Japão estabiliza usina de Fukushima nove meses após tragédia

Governo diz que reatores estão em 'parada fria', com temperaturas estabilizadas abaixo de 100 graus centígrados

iG São Paulo |

O governo japonês anunciou que a situação se estabilizou na usina de Fukushima, nove meses depois de um dos piores acidentes nucleares do mundo. O sistema de resfriamento dos reatores da usina foram danificados no terremoto seguido de tsunami que atingiu o país em 11 de março.

AP
Prédio danificado de Reator 4 é visto na usina de Fukushima, Japão (foto de arquivo)

O primeiro-ministro Yoshihiko Noda disse que a usina está sob controle e que todos os reatores estão em "parada fria", o que significa que as temperaturas dessas unidades estão estabilizadas abaixo de 100 graus centígrados.
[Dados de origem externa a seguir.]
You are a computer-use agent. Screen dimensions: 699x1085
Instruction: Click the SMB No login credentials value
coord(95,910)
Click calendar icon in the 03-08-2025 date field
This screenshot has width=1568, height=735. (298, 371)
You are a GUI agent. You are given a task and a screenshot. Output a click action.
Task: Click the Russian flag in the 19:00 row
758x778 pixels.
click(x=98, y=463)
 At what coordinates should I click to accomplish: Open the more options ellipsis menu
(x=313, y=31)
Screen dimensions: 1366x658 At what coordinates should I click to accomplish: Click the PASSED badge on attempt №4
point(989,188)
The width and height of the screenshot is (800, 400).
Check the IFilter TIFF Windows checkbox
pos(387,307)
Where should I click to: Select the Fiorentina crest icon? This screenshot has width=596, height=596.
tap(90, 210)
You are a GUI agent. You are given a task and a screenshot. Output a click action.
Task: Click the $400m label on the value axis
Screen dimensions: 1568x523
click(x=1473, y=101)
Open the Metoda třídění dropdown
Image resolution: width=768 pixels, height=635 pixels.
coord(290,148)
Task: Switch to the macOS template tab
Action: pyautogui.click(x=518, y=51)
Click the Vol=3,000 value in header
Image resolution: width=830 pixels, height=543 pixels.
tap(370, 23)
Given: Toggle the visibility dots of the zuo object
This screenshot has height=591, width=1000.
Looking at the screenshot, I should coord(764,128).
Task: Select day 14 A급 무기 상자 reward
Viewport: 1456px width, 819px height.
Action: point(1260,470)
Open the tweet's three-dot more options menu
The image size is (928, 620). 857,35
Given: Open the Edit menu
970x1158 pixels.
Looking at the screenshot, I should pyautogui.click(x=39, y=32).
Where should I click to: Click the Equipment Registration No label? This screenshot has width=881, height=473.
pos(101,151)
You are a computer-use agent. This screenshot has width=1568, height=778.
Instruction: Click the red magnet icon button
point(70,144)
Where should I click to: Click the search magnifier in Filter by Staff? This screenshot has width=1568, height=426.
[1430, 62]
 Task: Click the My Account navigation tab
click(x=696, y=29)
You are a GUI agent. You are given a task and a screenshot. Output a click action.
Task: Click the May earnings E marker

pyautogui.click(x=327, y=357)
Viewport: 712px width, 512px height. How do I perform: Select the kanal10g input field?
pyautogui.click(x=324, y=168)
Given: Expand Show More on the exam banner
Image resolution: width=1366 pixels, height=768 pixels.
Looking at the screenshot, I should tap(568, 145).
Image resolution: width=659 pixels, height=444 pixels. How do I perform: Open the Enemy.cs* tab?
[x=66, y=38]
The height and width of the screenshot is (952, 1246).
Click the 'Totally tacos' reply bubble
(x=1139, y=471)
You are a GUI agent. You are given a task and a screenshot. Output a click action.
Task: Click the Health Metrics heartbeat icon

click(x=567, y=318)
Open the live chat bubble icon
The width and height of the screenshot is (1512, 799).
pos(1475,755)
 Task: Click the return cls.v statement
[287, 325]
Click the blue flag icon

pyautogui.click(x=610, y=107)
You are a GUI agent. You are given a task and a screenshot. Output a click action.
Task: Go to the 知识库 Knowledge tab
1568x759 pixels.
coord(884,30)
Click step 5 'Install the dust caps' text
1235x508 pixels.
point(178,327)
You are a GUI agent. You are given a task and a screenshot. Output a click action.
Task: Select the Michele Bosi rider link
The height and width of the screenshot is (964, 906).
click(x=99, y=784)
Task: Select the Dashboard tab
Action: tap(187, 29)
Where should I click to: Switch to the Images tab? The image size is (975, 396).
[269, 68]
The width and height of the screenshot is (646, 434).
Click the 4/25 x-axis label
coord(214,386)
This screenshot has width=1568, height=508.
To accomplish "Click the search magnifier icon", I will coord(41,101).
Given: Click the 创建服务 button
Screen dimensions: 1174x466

Noda disse que mesmo em caso de incidentes imprevisíveis, os níveis de radiação continuarão baixos. Ainda assim, a desativação completa da usina, danificada pelo terremoto e tsunami de março, ainda pode levar 40 anos.

Segundo o cronograma desenvolvido a partir de um relatório da Comissão de Energia Atômica do Japão, o combustível nuclear usado que está nas piscinas dos reatores 1, 2, 3 e 4 começará a ser retirado em dois anos. O material será armazenado temporariamente nas próprias instalações da central.

O combustível fundido no interior dos reatores 1, 2 e 3 será retirado em um prazo próximo a 25 anos, e então começarão os trabalhos para desmantelar as unidades, o que deve levar outros 15 anos.

Nesta nova agenda estão incluídos os prazos necessários para reparar as fendas nos reatores e nas estruturas de contenção, detalhou a NHK, que destacou a dificuldade do trabalho e a possibilidade de os operários trabalharem em condições de elevada radioatividade.

Robôs acionados por controle remoto serão usados em algumas tarefas, como já foi feito nos últimos meses para avaliar as condições no interior de algumas instalações danificadas. O Executivo mantém um raio de exclusão de 20 quilômetros em torno da usina por causa da crise, que provocou perdas milionárias à agricultura, pecuária e pesca na região.